Magistrat podkreślił, że do sprawnego zorganizowania wyborów w stolicy Wielkopolski optymalnie potrzebnych jest 2,2 tys. członków komisji i ponad 500 osób obsługi.
"Członkowie komisji średnio ok. 20-25 godzin poświęcają na realizację obowiązków związanych z pełnioną funkcją. Ponadto muszą spotkać się kilkakrotnie przed dniem wyborów, aby ukonstytuować się i wziąć udział m.in. w szkoleniach czy przygotowaniu pakietów w głosowaniu korespondencyjnym. Wszystkie te czynności zwiększają zagrożenie zachorowania na COVID-19, szczególnie wśród seniorów" - poinformował poznański urząd miasta.
Mieszkańcy oczekują informacji
Tymczasem, według wyliczeń podanych przez magistrat, 23 proc. zgłoszeń do udziału w komisjach przysłały osoby po 60. roku życia, najbardziej narażone na COVID-19. Jak powiedział dyrektor Wydziału Organizacyjnego Urzędu Miasta Poznania Wojciech Kasprzak, obecnie, bez szczegółowych wytycznych ze strony głównego inspektora sanitarnego i Państwowej Komisji Wyborczej, miasto nie ma możliwości zapewnienia im należytego bezpieczeństwa sanitarnego.
Kasprzak przypomniał, że przyjęta przez Sejm w ubiegłym tygodniu ustawa, zgodnie z którą nadchodzące wybory prezydenckie zostaną przeprowadzone wyłącznie w drodze głosowania korespondencyjnego, wciąż nie jest obowiązującym prawem.
"Samorządy nadal mają obowiązek stosowania obowiązującego prawa wyborczego i wykonywania zadań związanych z przygotowaniem oraz przeprowadzeniem wyborów według kalendarza wyborczego, z wyznaczonym terminem głosowania na 10 maja. W obecnej sytuacji, kiedy obowiązuje stan epidemii, jest to zadanie niewykonalne" - podkreślił Kasprzak.
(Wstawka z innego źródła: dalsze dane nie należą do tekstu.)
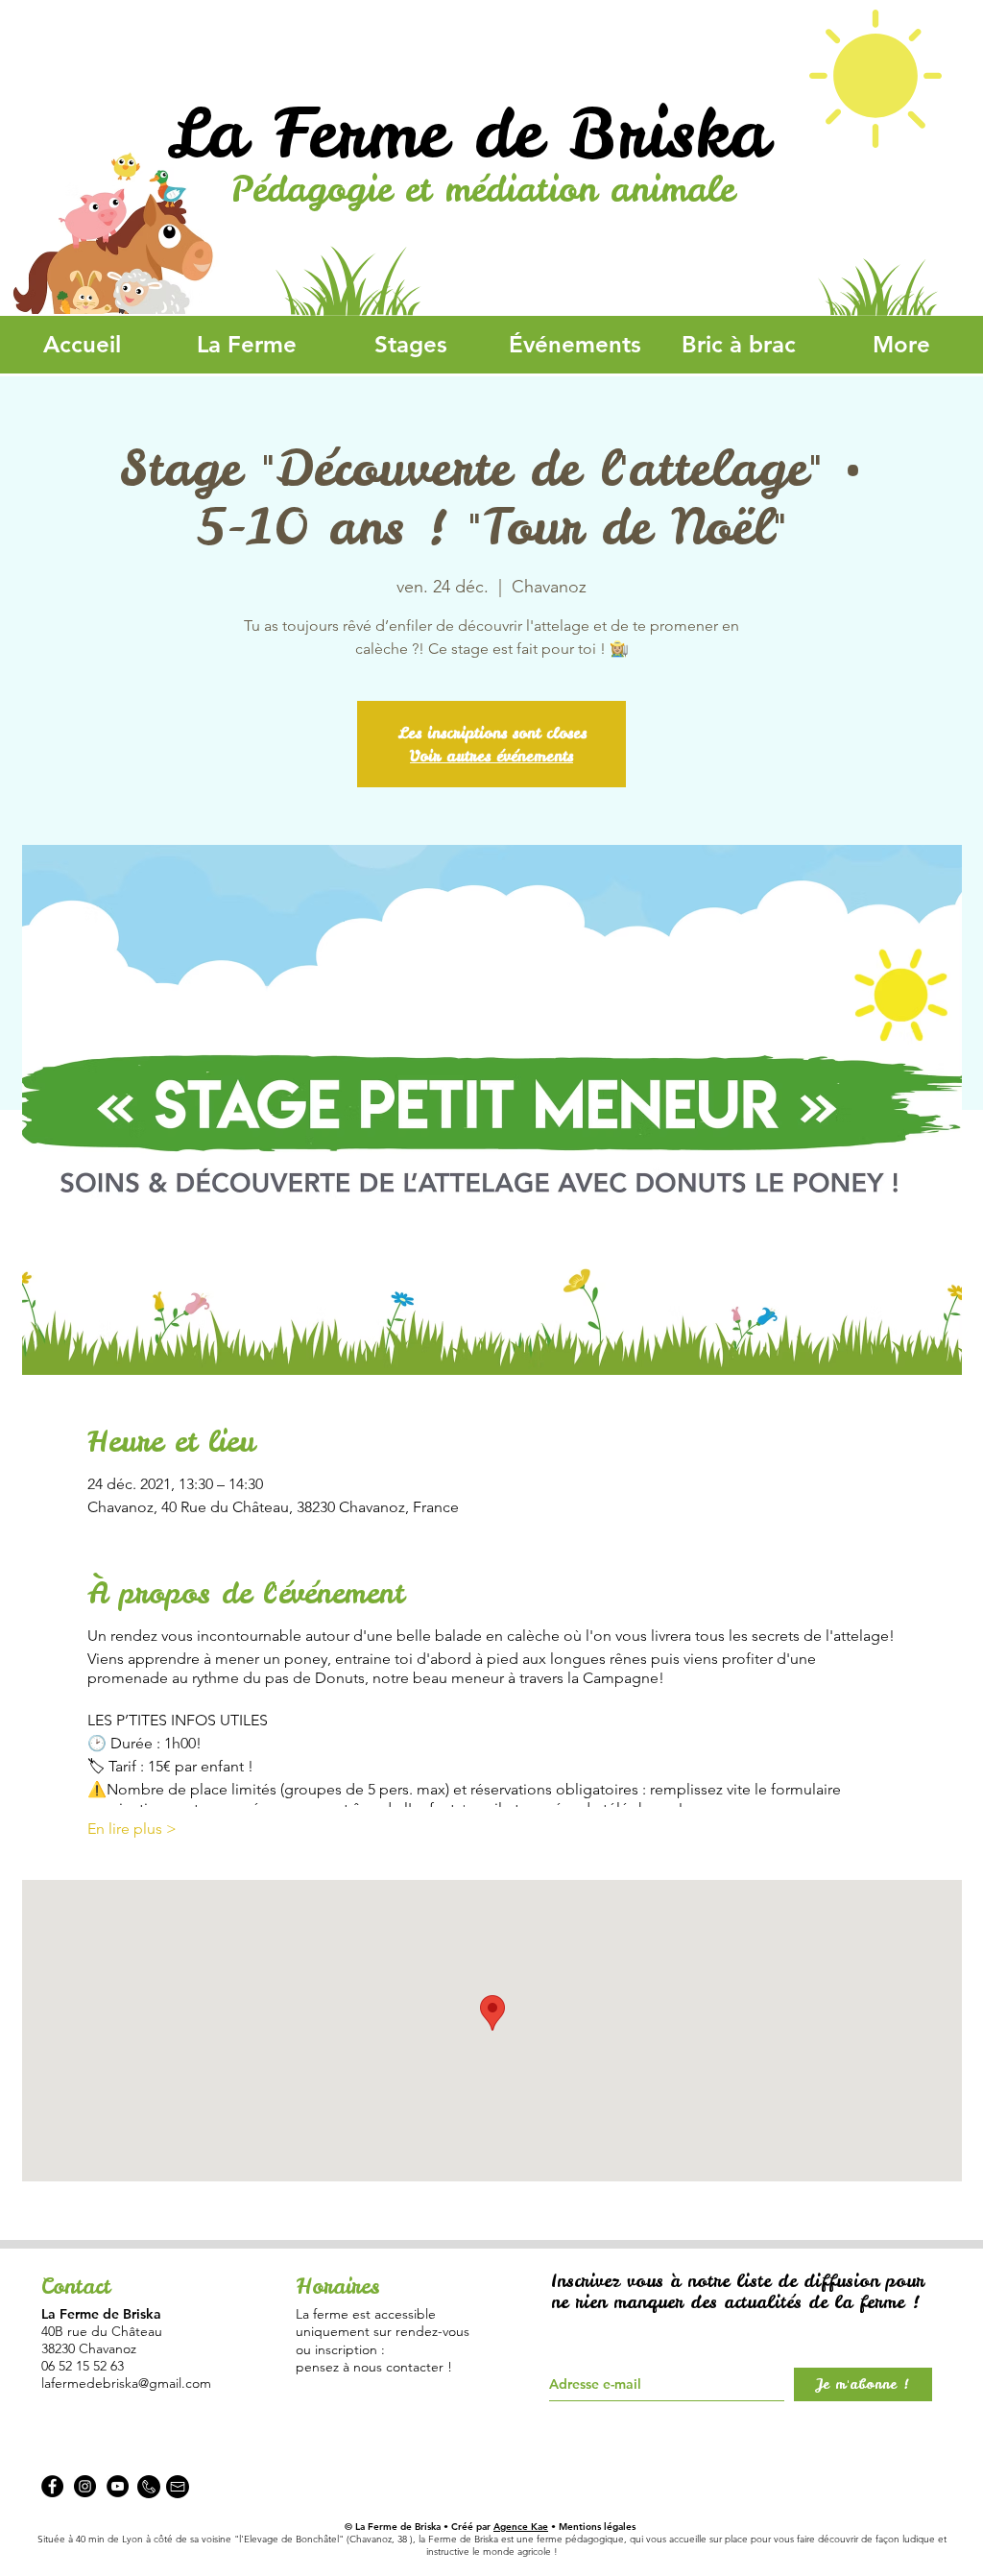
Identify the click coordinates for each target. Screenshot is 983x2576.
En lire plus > (132, 1828)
Miasto podało też, że codziennie otrzymuje zapytania od mieszkańców dotyczące organizacji nadchodzących wyborów prezydenckich. Poznaniacy chcą wiedzieć, jak będzie wyglądała praca w komisjach wyborczych, gdzie będą mogli oddać głos, czy mogą pobrać zaświadczenie o prawie do głosowania lub dopisać się do spisu wyborców.